The Moon, magnified

I first tried photographing the Moon with my new 2× Powermate on May 8, but my 80-mm Sky-Watcher Equinox refractor couldn’t reach focus with the Powermate. It needed more focus travel, apparently. (The Powermate’s special T-ring adapter1 hadn’t shown up yet, so I connected my camera to the Powermate using my existing T-ring adapter and the Powermate’s two-inch eyepiece adapter.) I had to make do with this shot instead, taken without the Powermate.
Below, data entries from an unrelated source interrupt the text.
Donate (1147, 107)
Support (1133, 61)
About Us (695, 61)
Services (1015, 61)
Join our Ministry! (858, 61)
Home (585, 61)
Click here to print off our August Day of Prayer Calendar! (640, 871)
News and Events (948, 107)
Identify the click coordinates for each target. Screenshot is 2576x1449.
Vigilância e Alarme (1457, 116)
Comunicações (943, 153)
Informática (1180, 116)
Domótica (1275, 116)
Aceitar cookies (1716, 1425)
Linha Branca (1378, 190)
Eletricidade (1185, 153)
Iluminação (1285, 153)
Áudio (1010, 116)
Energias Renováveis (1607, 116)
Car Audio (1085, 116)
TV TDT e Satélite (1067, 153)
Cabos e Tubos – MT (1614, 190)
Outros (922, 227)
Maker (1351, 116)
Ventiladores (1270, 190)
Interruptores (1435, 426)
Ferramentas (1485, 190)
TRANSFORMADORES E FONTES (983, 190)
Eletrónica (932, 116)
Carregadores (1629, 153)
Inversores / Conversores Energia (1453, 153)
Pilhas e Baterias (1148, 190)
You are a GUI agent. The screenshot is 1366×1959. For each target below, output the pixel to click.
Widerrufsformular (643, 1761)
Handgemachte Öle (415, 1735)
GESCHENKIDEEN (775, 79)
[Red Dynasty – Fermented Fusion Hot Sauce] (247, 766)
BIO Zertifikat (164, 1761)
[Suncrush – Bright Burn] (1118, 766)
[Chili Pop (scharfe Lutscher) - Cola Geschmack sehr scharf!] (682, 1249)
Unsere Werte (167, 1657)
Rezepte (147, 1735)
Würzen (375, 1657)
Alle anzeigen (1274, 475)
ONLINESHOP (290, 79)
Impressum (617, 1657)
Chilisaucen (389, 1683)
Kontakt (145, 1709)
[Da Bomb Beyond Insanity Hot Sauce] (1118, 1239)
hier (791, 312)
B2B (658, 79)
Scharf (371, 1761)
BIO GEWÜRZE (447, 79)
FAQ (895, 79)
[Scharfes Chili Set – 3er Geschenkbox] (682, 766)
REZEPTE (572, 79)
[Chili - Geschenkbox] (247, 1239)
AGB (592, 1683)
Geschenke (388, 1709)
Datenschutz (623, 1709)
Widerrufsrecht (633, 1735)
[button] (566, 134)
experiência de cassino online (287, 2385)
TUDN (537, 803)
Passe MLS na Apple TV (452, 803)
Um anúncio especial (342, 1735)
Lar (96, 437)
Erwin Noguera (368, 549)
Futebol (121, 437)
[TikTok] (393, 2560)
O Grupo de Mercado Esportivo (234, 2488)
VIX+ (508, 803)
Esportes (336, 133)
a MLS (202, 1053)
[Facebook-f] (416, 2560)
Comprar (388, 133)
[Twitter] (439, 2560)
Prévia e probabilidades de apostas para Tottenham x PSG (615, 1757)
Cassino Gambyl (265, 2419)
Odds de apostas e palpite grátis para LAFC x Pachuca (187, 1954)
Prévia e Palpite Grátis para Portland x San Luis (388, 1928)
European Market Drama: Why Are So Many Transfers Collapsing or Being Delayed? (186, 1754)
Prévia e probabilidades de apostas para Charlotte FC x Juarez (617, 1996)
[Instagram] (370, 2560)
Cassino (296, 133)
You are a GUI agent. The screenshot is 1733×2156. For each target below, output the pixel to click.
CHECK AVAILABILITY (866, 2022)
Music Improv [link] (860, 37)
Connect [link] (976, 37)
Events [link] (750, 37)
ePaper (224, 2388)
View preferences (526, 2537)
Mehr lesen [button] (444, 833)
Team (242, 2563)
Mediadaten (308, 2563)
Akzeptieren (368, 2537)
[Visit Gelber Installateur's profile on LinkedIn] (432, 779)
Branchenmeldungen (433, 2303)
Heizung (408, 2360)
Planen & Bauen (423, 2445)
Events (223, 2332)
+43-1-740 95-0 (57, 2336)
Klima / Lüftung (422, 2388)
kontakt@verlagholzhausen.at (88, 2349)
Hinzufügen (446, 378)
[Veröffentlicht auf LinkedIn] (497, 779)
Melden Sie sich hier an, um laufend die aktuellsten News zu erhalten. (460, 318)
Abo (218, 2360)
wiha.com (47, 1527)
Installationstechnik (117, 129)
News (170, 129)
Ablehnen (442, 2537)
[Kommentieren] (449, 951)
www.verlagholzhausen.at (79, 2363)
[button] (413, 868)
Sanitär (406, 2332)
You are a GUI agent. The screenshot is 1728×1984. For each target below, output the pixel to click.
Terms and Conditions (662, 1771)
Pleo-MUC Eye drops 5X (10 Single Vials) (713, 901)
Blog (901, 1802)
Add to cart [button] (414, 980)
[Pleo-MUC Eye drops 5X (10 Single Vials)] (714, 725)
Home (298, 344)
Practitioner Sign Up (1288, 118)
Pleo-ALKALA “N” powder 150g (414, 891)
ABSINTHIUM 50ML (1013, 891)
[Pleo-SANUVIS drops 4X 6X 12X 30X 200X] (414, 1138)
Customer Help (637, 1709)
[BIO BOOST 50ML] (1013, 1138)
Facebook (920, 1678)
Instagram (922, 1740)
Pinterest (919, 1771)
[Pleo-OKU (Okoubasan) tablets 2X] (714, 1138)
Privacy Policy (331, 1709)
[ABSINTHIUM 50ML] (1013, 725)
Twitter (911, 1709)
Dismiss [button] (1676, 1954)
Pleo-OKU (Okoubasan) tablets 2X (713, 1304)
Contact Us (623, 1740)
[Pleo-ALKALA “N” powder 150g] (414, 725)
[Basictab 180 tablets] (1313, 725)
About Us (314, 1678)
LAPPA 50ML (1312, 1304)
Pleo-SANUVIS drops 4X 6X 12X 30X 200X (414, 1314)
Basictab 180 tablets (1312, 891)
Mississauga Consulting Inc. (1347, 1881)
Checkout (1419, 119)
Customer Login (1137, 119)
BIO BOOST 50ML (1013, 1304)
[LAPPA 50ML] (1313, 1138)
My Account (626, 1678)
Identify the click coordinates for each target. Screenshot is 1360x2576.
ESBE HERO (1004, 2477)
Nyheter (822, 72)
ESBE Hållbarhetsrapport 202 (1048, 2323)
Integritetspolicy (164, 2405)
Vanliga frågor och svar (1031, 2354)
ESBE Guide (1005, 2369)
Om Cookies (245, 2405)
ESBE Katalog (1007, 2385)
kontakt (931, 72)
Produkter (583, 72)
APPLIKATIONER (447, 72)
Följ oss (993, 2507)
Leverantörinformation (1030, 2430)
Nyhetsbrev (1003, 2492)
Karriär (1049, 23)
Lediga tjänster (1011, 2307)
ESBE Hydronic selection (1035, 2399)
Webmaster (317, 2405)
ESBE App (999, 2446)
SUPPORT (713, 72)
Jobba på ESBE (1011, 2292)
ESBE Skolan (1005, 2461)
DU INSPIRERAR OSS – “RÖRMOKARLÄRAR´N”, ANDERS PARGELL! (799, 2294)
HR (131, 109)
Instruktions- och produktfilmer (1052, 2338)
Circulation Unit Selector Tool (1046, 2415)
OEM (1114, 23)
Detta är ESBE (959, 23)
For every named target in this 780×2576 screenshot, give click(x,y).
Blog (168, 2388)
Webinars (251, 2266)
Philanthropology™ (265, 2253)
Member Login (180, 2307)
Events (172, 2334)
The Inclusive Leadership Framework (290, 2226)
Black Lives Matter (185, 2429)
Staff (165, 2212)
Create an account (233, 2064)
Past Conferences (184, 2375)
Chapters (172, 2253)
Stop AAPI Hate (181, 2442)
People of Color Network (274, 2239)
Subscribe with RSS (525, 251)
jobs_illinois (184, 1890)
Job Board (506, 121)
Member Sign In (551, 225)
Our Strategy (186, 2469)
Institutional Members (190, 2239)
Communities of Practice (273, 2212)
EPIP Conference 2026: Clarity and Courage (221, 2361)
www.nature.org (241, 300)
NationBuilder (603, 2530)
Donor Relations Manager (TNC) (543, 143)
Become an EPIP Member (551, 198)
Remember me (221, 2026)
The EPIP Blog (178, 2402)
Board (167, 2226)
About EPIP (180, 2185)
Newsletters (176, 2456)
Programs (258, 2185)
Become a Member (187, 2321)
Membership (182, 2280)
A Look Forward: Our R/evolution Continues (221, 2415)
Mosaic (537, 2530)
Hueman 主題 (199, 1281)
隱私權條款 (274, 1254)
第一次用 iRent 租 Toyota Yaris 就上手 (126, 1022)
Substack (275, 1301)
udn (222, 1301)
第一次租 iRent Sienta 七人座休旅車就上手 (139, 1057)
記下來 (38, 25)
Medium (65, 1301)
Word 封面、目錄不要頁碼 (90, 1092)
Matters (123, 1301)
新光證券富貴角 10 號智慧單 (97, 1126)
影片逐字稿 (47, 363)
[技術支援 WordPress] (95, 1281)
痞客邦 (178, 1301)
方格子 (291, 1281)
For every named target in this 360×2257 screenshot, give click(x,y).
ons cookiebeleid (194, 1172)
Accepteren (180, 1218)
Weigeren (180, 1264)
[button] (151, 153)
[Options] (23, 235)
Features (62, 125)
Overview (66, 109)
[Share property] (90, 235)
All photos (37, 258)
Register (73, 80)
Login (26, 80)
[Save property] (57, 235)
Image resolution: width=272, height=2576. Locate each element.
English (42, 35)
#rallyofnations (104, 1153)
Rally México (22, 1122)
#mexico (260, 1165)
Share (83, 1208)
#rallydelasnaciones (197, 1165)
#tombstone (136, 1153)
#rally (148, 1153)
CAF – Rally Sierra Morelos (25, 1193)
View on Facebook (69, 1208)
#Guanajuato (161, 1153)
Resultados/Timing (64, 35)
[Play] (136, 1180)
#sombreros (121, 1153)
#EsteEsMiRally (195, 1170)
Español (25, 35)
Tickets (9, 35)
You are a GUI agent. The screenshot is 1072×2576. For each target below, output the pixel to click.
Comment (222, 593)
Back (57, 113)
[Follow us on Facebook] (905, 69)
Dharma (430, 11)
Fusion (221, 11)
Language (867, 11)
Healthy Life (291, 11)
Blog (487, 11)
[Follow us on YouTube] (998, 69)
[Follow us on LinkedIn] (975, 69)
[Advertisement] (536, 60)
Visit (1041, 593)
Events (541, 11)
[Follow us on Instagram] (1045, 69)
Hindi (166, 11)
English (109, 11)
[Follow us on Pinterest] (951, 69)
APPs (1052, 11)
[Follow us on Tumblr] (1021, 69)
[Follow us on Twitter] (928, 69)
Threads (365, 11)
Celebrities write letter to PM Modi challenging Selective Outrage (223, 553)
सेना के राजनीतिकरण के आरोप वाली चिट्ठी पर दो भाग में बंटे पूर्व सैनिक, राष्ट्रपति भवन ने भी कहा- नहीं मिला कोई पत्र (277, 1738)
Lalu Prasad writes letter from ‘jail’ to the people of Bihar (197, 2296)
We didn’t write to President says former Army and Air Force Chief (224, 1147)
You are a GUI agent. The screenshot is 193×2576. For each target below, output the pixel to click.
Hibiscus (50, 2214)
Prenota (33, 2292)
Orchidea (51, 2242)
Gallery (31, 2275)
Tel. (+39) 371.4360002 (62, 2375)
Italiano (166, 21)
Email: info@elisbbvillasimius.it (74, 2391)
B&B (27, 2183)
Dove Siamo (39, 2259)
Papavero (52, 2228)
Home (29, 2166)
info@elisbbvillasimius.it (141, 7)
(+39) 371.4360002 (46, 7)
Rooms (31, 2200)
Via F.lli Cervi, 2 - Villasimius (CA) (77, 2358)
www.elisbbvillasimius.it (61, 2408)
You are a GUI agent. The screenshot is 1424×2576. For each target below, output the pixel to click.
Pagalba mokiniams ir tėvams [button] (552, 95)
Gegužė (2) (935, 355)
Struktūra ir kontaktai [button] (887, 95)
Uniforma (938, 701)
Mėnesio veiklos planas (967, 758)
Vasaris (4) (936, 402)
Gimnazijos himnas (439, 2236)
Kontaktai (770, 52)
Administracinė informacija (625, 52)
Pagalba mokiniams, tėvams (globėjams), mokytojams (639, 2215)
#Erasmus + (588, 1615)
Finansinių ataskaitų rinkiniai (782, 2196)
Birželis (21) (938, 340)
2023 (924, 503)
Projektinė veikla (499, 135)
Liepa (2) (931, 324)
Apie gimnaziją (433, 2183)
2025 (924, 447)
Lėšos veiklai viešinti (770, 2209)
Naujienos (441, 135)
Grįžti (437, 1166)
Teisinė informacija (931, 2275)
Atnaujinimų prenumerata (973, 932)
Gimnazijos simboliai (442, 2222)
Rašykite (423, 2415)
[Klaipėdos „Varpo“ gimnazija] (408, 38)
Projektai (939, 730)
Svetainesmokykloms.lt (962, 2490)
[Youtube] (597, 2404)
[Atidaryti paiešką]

I had the Powermate’s T-ring adapter on order at Focus Scientific (great people; shop there); I picked it up on Monday, along with a two-inch extension tube, which I hoped would allow me to achieve focus with all this gear. I got to test this combination out on Thursday night. As you can see, it worked:

The Moon

The advantage of photographing the Moon with a 2× Powermate is that it doubles the focal length — in this case from 500 mm to 1,000 mm — making your target object much larger to the camera and covering more pixels on its sensor. But it’s not without its challenges.

Because it doubles the telescope’s focal ratio — in this case from f/6.25 to f/12.5 — it requires longer exposures. At nearly a full moon, this image was taken at 1/250 s, the same shutter speed as this crescent Moon shot without the Powermate (a crescent Moon is much less bright than a full Moon); this shot of a full Moon, similar to the one above, was at 1/2000 s.

The combination of these two factors — larger image, slower shutter speed — is going to require me to get a better, sturdier mount than the camera tripod I’ve been using in an improvised manner. The tripod was jittery to start with, but that wasn’t really a problem because (a) I was using ridiculously fast shutter speeds when shooting a bright moon at f/6.25 and (b) I was photographing a tiny Moon that could bounce all over the camera’s field of view without disappearing. Not only am I now trying to capture a larger image at slower speeds, but the Powermate adds more than half a kilogram to the back end of the telescope, making it harder to hold steady and to centre it on the image. I was actually supporting the camera in my hands as I took pictures. I’d never be able to take a shot like this with this setup — especially since the exposure would have to be much longer with the Powermate.

So my next step is to graduate from using a rather flimsy camera tripod to a sturdier mount, perhaps a grab-and-go alt-azimuth mount for observing that would also double for lunar photography. But that’s a topic for another post.

1 A T-ring adapter is one of two items used to connect a camera to a telescope. The other part is the T-ring, which attaches to a camera’s lens mount and allows the camera to connect to a standard T-ring adapter, which then goes where the eyepiece or star diagonal goes.